Me abrazó, mojó el hombro derecho de mi sotana con sus lágrimas, y nos despedimos. ¡Bendita sotana, que nos distingue, nos muestra como lo que somos, y nos protege! ¡Nunca será mucho lo que te agradezcamos, Señor, por ella!
Enrique, un simpático diariero, italiano, que presenció la escena, a los pocos pasos, me disparó:
- ¡Padre! ¡Comenzó, con todo, la mañanita!
- ¡Gloria a Dios! ¡El Señor siempre nos sorprende! Debemos dejarlo a Él ser Dios.
- ¡Qué sociedad perversa, padre!
- A esto hemos llegado tras décadas de falta de fe; y la consecuente destrucción de la familia, y el orden natural. ¿Se podía esperar, acaso, algo distinto, con el divorcio, las perversiones, la anticoncepción, la promiscuidad, el aborto y todos los demás pecados que claman al Cielo? Cuando el hombre le declara la guerra a Dios, termina destruyéndose a sí mismo.
- ¿Y cuál es la solución, padre?
- Como dice Leopoldo Marechal, “del laberinto solo se sale por lo Alto”. Hay que volver a Dios, a sus exigencias; y redescubrirnos, desde Él, como sus hijos.
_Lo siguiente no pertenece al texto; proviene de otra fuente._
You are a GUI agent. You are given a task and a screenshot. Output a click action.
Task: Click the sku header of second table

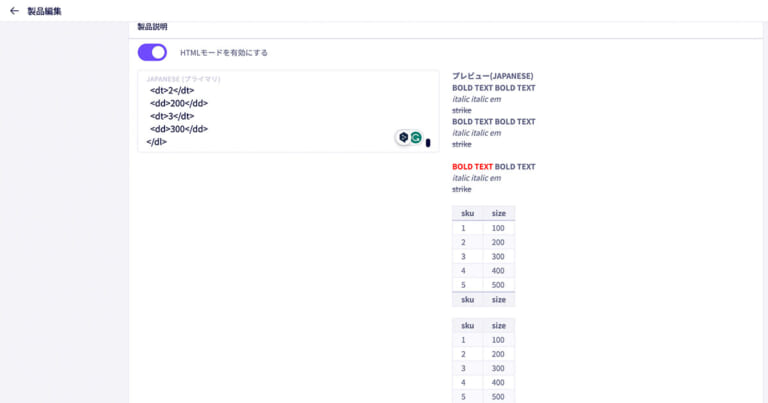click(x=467, y=325)

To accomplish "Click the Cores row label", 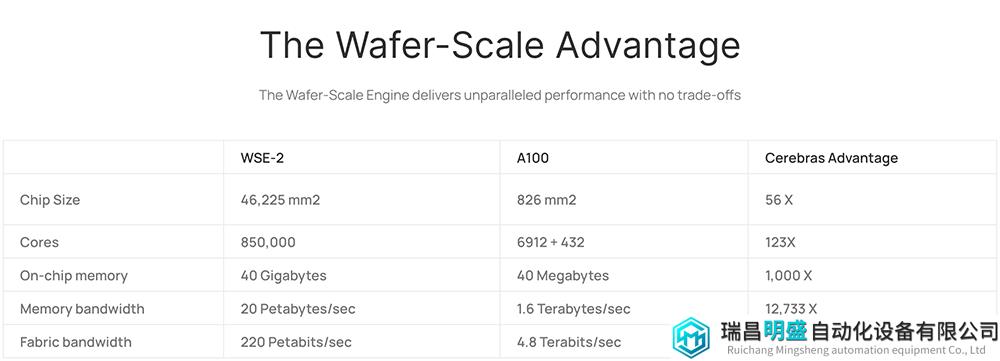I will click(x=39, y=242).
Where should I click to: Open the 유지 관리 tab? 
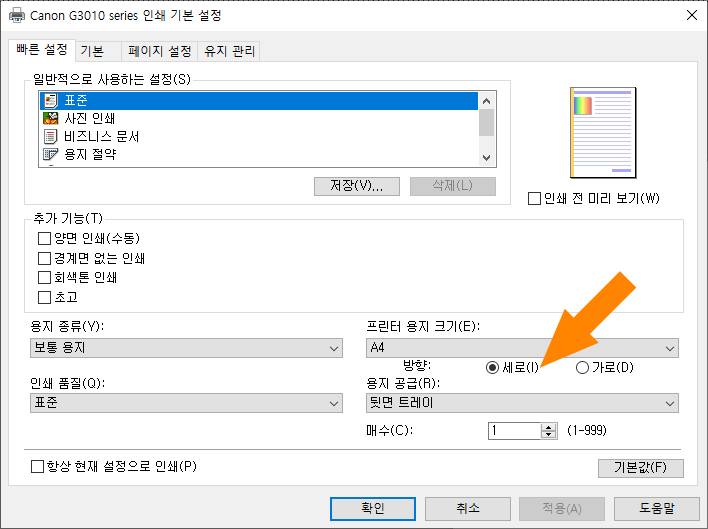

Y, por consiguiente, como hermanos, entre nosotros. El Señor nos ama por nosotros mismos; mucho más que a los perros, los gatos y las plantas. Ellos son criaturas; nosotros, hijos, en el Hijo.
Bendición de despedida, obsequio de otro Rosario romano, y a seguir el rumbo. Había caminado un par de cuadras cuando vino a mi encuentro Natalia; una joven venezolana. Llegó a nuestro país por la feroz persecución comunista en el suyo; pero tampoco aquí encontró la verdadera libertad. Pecados propios y ajenos la arrastraron a una serie de enfermedades. De las que, de a poco, va saliendo con la gracia de Dios. “Después de años –me reveló-, volví a la Iglesia. De a poco, voy encontrando la paz. Aquí estoy: bebiendo de la fuente de agua viva (cf. Jn 4, 14), después de mucho tiempo de tomar aguas podridas”. Tercer rosario itálico en sus manos, bendición, y hasta cualquier momento.
Dos adultos mayores, junto a una casi centenaria abuela, me aguardaban para una “escala técnica”, antes de la Misa. Rápido café con leche –para tener el suficiente ayuno eucarístico-, y continuación de la marcha. Al llegar al hogar, uno de los ancianos, con complicaciones neurológicas, me preguntó: “¿Ya está por llegar el padre para la Misa? Su consulta se repite cada Domingo. E, invariablemente, le contesto: “¡Sí, está llegando! Empieza la Misa en quince minutos”.
¡Gracias, Señor, porque siempre estás viniendo! ¡No dejes de mandarnos hijos, a tus Sacerdotes, para que abramos tu camino!